Service des automobiles et de la navigation du canton de Vaud, avenue du Grey 110, 1014 Lausanne.

Objet
interdiction de conduire en Suisse,

recours contre l'arrêt du Tribunal cantonal du canton de Vaud, Cour de droit administratif et public, du 29 novembre 2013.

Faits:

A.

A.________, ressortissant portugais né en 1978, est entré en Suisse au mois de décembre 2003. Il est au bénéfice d'un permis de séjour. Du 18 janvier 2006 au 18 janvier 2008, il a été titulaire d'un permis d'élève-conducteur suisse. Le 3 décembre 2010, il a obtenu un permis de conduire au Portugal, après 28 leçons théoriques et 32 leçons pratiques effectuées dans ce pays du 20 septembre au 11 novembre 2010.
Par lettre du 30 novembre 2012, le Service cantonal vaudois des automobiles et de la navigation (SAN), après avoir invité l'intéressé à échanger son permis étranger contre un permis suisse, a ouvert une procédure d'interdiction de conduire en Suisse et au Liechtenstein, estimant que le permis de conduire portugais avait été obtenu en éludant les règles suisses de compétence. Le 18 janvier 2013, l'intéressé expliqua qu'il s'était rendu au Portugal auprès de sa mère malade; la situation ne s'améliorant pas, il avait décidé de passer son permis de conduire au Portugal.
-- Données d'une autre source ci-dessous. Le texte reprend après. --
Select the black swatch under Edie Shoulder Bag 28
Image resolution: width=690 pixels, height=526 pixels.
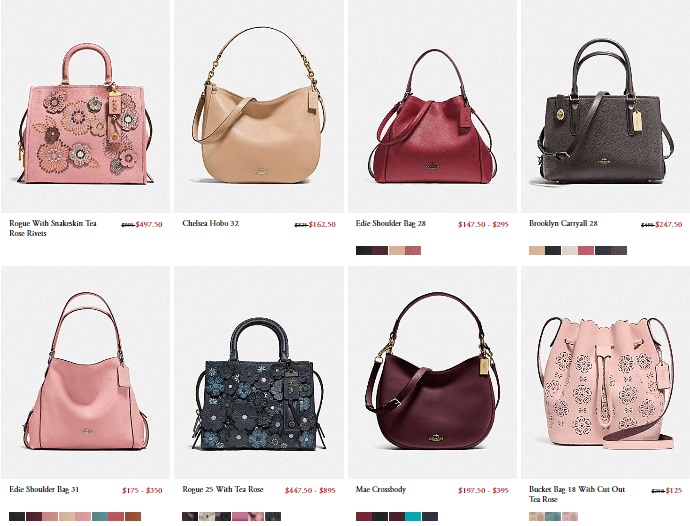pos(364,250)
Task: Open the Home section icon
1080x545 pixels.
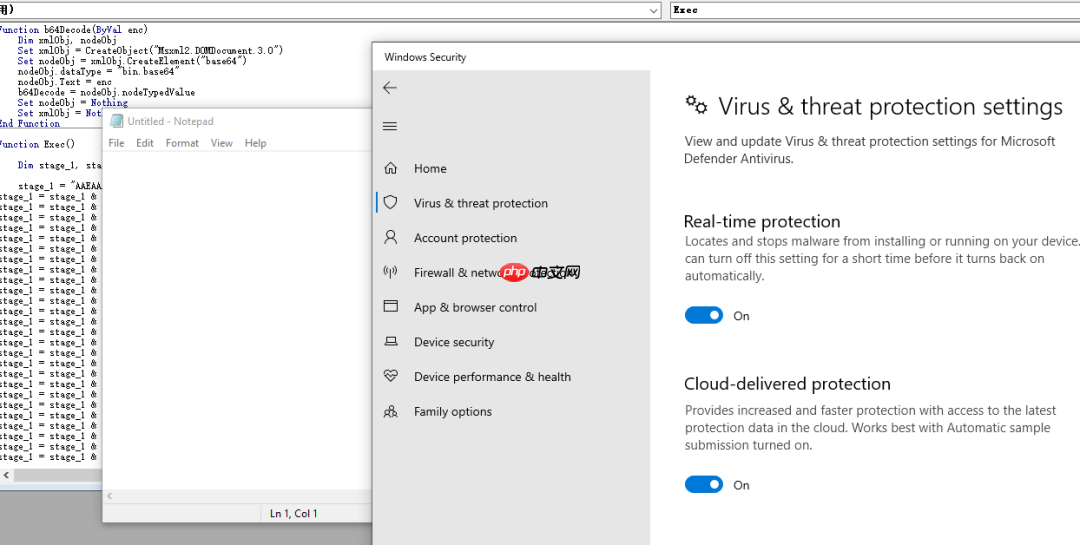Action: (391, 168)
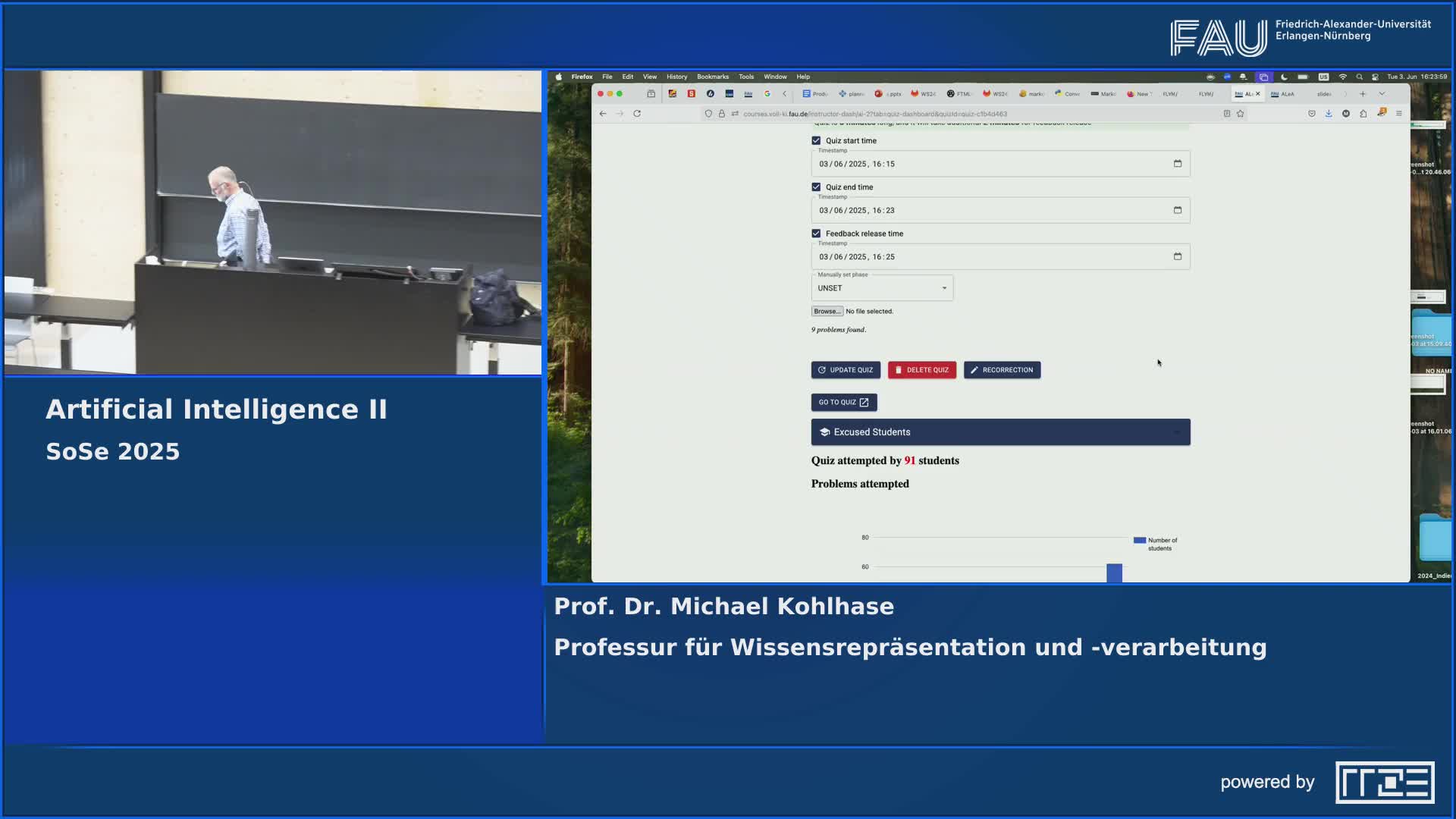This screenshot has height=819, width=1456.
Task: Disable the Quiz end time checkbox
Action: click(x=816, y=187)
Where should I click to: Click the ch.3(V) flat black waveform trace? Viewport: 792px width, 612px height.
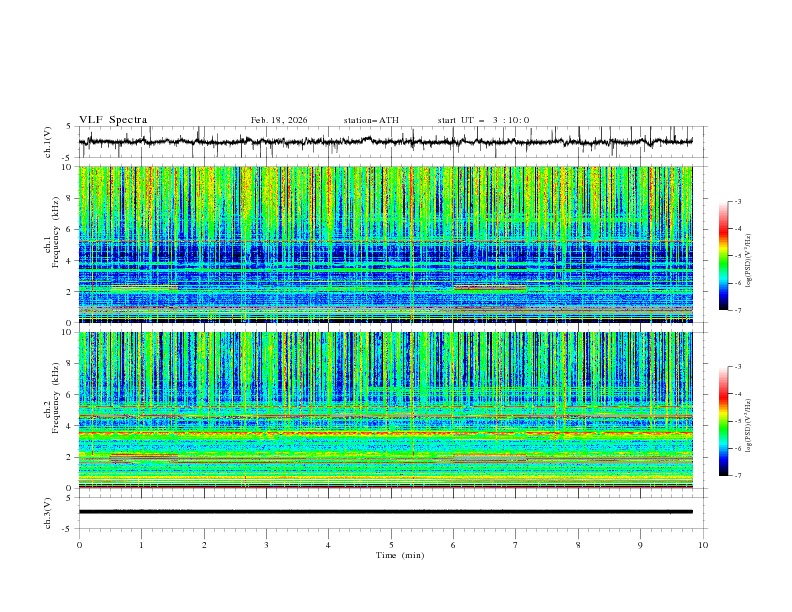390,511
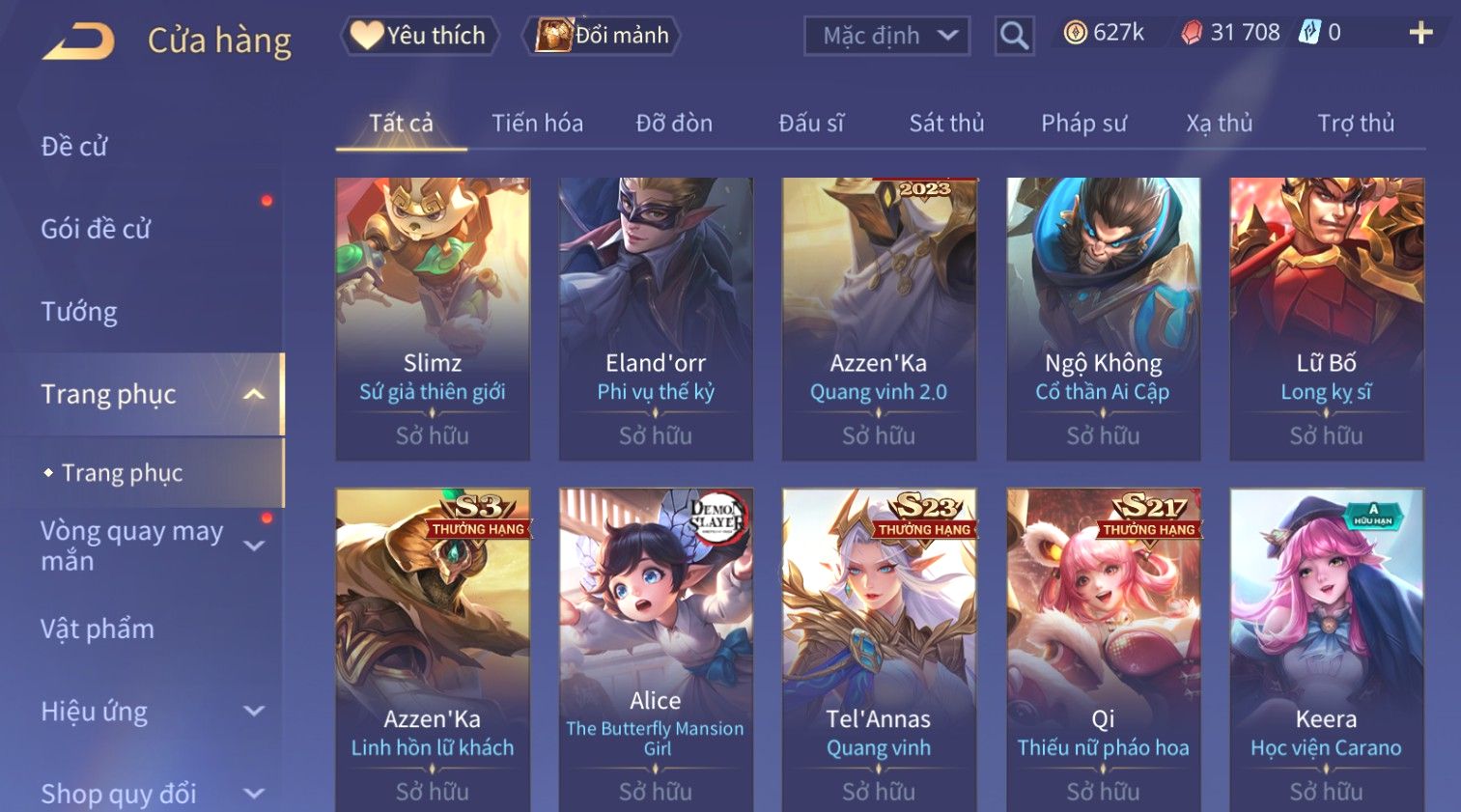Switch to the Sát thủ tab

[946, 124]
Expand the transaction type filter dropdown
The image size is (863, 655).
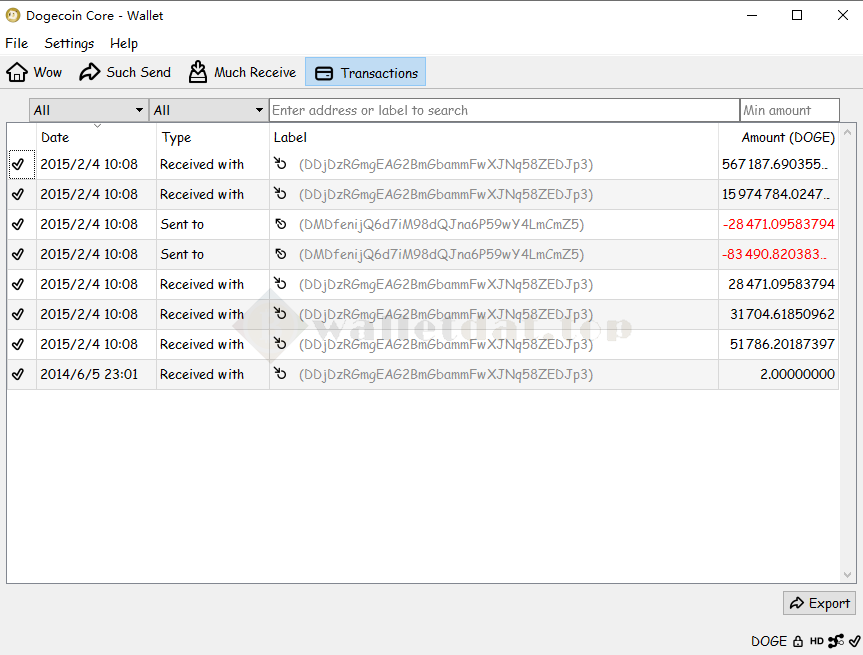tap(208, 110)
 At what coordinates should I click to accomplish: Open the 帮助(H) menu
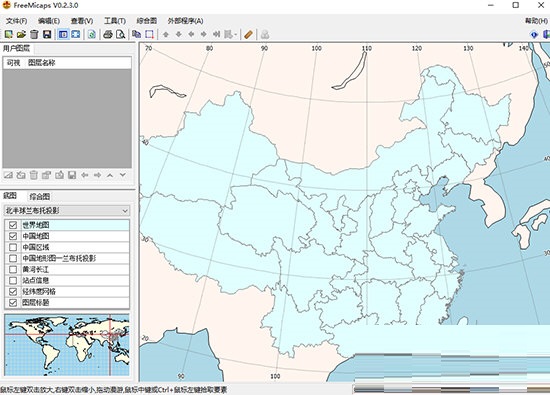coord(536,21)
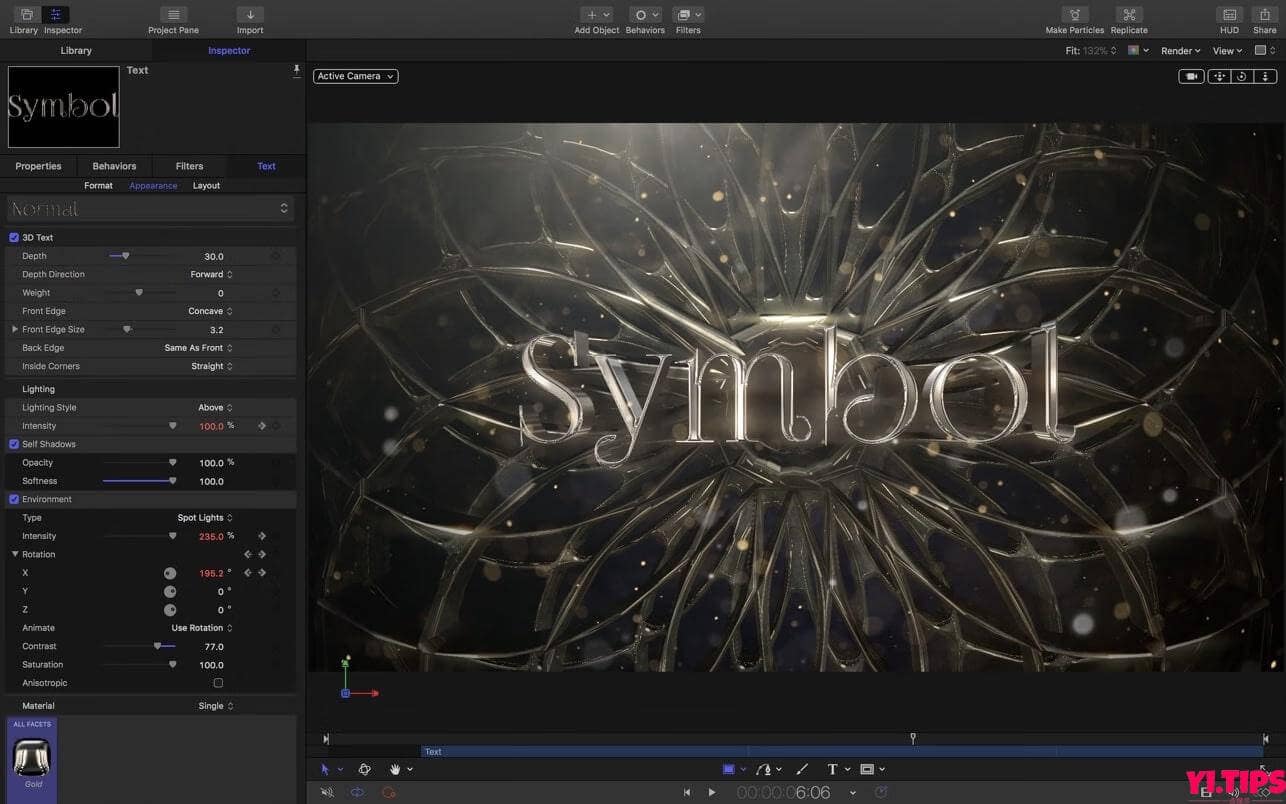Open the Lighting Style dropdown

(213, 407)
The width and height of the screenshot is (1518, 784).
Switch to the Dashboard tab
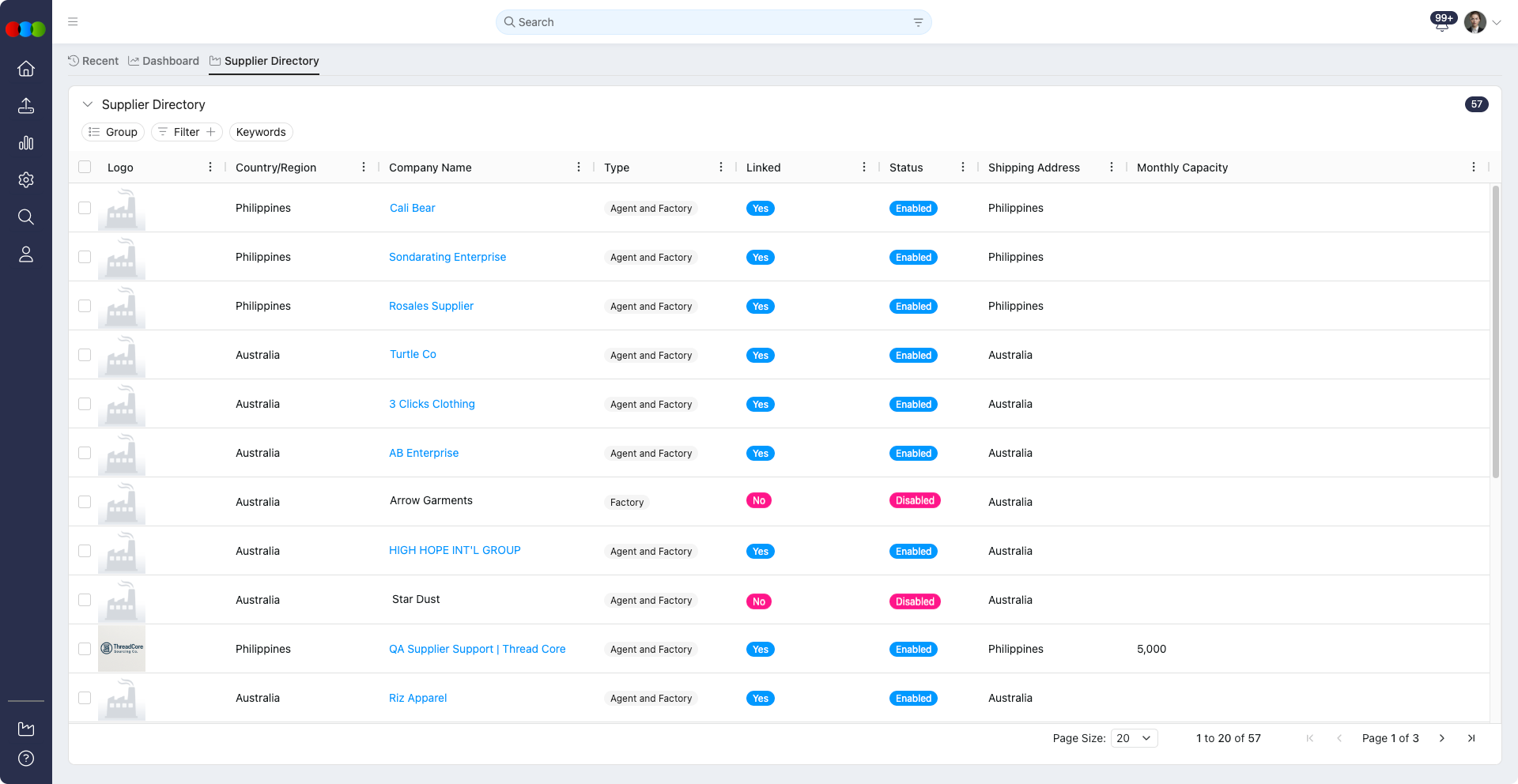164,61
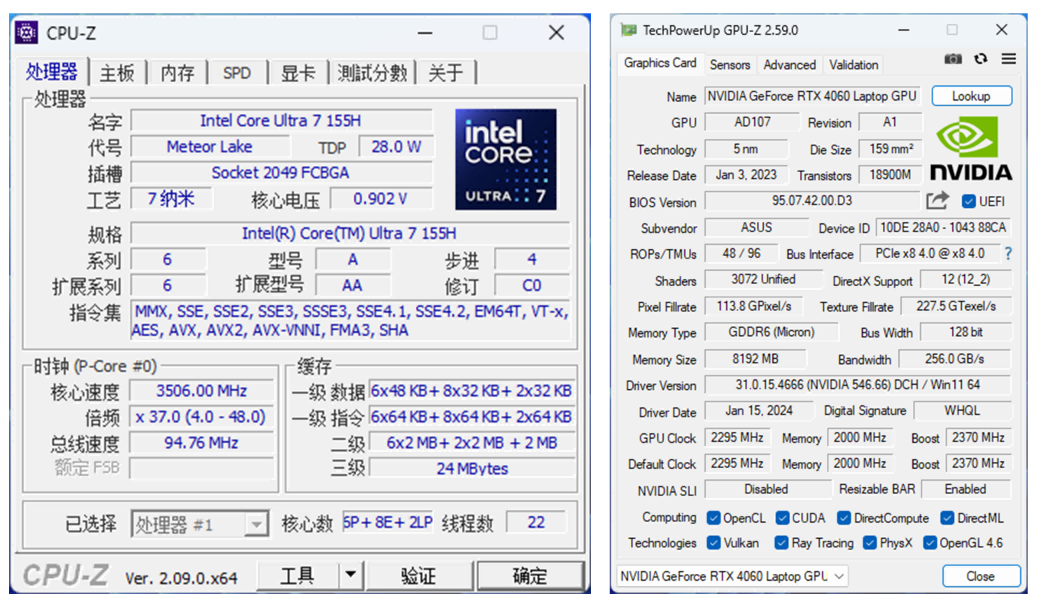The height and width of the screenshot is (607, 1043).
Task: Expand the 工具 button dropdown arrow
Action: click(x=350, y=575)
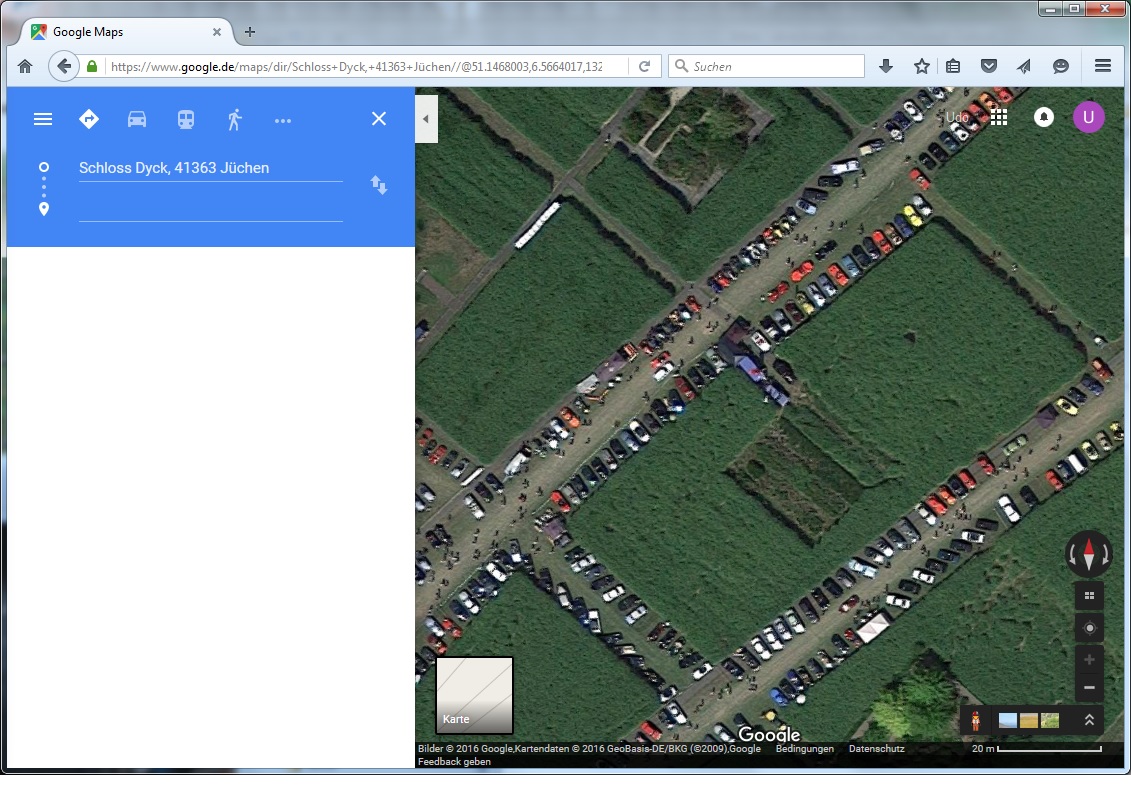Screen dimensions: 1131x803
Task: Open Google notifications bell
Action: (1043, 117)
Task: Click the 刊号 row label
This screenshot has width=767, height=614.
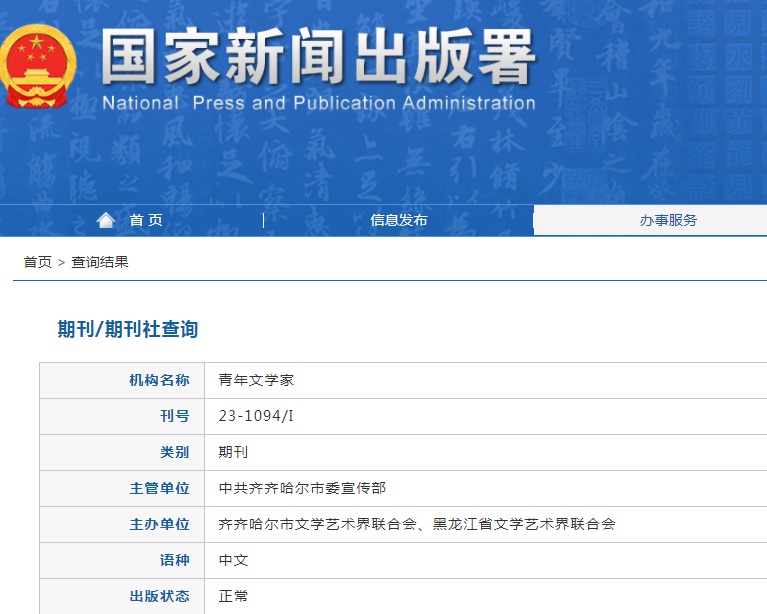Action: (174, 416)
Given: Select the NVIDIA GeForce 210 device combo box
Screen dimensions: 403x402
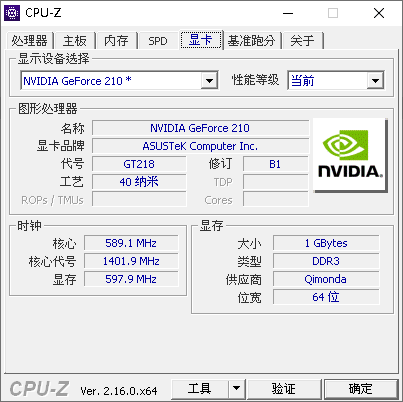Looking at the screenshot, I should [x=119, y=80].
Le 21 janvier 2013, il fut invité à démontrer qu'il avait séjourné "de manière ininterrompue et pour une durée relativement longue au Portugal". Il répondit qu'il n'avait notamment pas conservé ses billets d'avion.
Par décision du 22 février 2013, le SAN a ordonné le retrait du permis de conduire et l'interdiction de conduire tous véhicules automobiles pour une durée indéterminée jusqu'au passage des examens théoriques et pratiques avec suivi préalable des cours de premiers secours et de théorie. Sur réclamation, le SAN a confirmé sa décision le 29 avril 2013.

B.

Par arrêt du 29 novembre 2013, la Cour de droit administratif et public du Tribunal cantonal vaudois a rejeté le recours formé par A.________ et confirmé la décision sur réclamation. L'intéressé avait sa résidence normale en Suisse depuis 2003 et était tenu d'y obtenir son permis de conduire; il ne pouvait profiter d'un séjour à l'étranger pour y passer son permis de conduire. Le permis obtenu à l'étranger en éludant cette règle ne pouvait pas être utilisé en Suisse, conformément à l'art. 42 al. 4 OAC. L'argument tiré du principe de la proportionnalité n'avait pas à être examiné dans ce contexte.

C.

Par acte du 16 janvier 2014, A.________ forme un recours en matière de droit public par lequel il demande principalement la réforme de l'arrêt cantonal en ce sens que son permis de conduire portugais est échangé contre un permis suisse de mêmes catégories. Il requiert l'effet suspensif, qui a été accordé par ordonnance du 28 janvier 2014.
La cour cantonale conclut au rejet du recours en se référant à son arrêt. Le SAN a renoncé à se déterminer. L'Office fédéral des routes conclut au rejet du recours.

Considérant en droit:

1.

La voie du recours en matière de droit public, au sens des art. 82 ss LTF, est ouverte contre une décision de dernière instance cantonale (art. 86 al. 1 let. d LTF) au sujet d'une mesure administrative portant sur l'interdiction de faire usage d'un permis de conduire étranger sur le territoire suisse (art. 82 let. a LTF). Déposé en temps utile (art. 100 al. 1 LTF) par le destinataire de l'arrêt attaqué qui a un intérêt digne de protection à l'annulation de celui-ci (art. 89 al. 1 LTF), le présent recours est en principe recevable.

2.

Le recourant se plaint d'établissement inexact des faits, en relevant qu'il avait été titulaire d'un permis d'élève conducteur de janvier 2006 à janvier 2008. L'arrêt cantonal évoquerait une simple allégation du recourant sur ce point, alors qu'il s'agissait d'un fait prouvé. Il en irait de même pour son séjour au Portugal, où il a effectué 28 leçons théoriques et 32 leçons pratiques. Cela démontrerait d'une part qu'il a fait des investissements pour passer son permis en Suisse, et d'autre part qu'il ne l'a obtenu au Portugal qu'en raison des circonstances particulières, sans dessein d'éluder les règles de compétence.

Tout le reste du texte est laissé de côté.